Norway – the last country in Europe with remnants of wild reindeer – has made an international commitment to preserve European wild reindeer habitats as well as the wide range of ecological and cultural processes associated with the species. Several broad initiatives to understand and safeguard wild reindeer habitats have been undertaken in the last years.
Wild reindeers typically live in mountains – a harsh ecological environment, especially during winters when reindeer are dependent on lichen pastures as primary food resource. Therefore preservation and maintenance of winter lichen pastures is one of the most important aspects of sustainable wild reindeer habitat management.

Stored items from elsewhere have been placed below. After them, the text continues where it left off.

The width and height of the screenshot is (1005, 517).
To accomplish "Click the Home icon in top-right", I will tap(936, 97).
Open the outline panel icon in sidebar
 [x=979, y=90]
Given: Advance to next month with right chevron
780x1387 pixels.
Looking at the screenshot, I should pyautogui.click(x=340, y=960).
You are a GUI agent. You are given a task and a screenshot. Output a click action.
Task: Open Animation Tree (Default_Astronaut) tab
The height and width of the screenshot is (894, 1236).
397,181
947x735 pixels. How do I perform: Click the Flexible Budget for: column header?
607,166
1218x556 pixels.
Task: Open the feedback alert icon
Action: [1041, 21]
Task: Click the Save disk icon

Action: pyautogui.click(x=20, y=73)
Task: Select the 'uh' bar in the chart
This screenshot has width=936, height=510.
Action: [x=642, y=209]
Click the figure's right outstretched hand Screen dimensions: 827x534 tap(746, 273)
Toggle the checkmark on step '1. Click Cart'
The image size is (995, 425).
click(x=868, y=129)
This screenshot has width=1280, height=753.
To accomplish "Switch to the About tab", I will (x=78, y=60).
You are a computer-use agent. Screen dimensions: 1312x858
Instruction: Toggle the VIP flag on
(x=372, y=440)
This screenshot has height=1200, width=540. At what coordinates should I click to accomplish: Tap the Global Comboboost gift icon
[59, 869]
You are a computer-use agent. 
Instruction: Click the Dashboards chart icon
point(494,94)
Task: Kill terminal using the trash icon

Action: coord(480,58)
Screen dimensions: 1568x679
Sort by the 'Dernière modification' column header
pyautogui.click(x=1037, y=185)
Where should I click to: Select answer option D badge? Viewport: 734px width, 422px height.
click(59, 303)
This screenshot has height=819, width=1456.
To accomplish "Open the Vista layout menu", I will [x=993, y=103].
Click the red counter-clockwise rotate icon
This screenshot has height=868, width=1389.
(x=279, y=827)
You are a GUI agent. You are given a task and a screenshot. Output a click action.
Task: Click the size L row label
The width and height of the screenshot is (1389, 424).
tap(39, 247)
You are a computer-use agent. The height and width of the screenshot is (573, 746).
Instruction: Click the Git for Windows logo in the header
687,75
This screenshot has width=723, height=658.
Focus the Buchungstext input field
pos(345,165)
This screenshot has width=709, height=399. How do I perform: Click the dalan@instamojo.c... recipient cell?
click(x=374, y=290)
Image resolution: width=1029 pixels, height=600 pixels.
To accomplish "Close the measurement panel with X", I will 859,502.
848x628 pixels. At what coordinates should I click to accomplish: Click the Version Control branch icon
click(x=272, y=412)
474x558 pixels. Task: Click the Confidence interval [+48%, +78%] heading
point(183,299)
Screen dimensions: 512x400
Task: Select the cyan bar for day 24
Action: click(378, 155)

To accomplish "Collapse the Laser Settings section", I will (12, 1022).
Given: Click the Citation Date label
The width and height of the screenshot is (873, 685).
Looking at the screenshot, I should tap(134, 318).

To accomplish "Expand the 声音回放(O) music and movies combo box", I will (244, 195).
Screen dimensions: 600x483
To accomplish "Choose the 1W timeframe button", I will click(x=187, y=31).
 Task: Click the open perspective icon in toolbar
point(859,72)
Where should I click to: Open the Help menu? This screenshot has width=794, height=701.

Paradoxically, as available ranging area for the reindeer decreases due to both climate change and industrialization, large amounts of lichen pastures are destroyed by being trampled by no other than reindeers themselves. This pilot study attempted to quantify the lichen biomass reduction after being trampled by reindeer with regard to a number of factors.
Data acquired in this project can be used to model scenarios and predict lichen pasture damage depending on where and how reindeer are wandering due to wind directions and available food resources. These models are especially useful when evaluating effects of different climate scenarios on wild reindeer habitats.
A high-resolution LiDAR system was used to scan lichen samples before and after simulated reindeer footprints. Acquired data was then used to:
- develop specialized algorithms for modeling and processing this type of data,
- develop algorithms that can report volume differences and damage in lichen before and after trampling,
- develop software that is able to recognize reindeer tracks in lichen
The project was carried through in laboratory conditions. A larger-scale field trial project to validate the developed algorithms and models is being considered.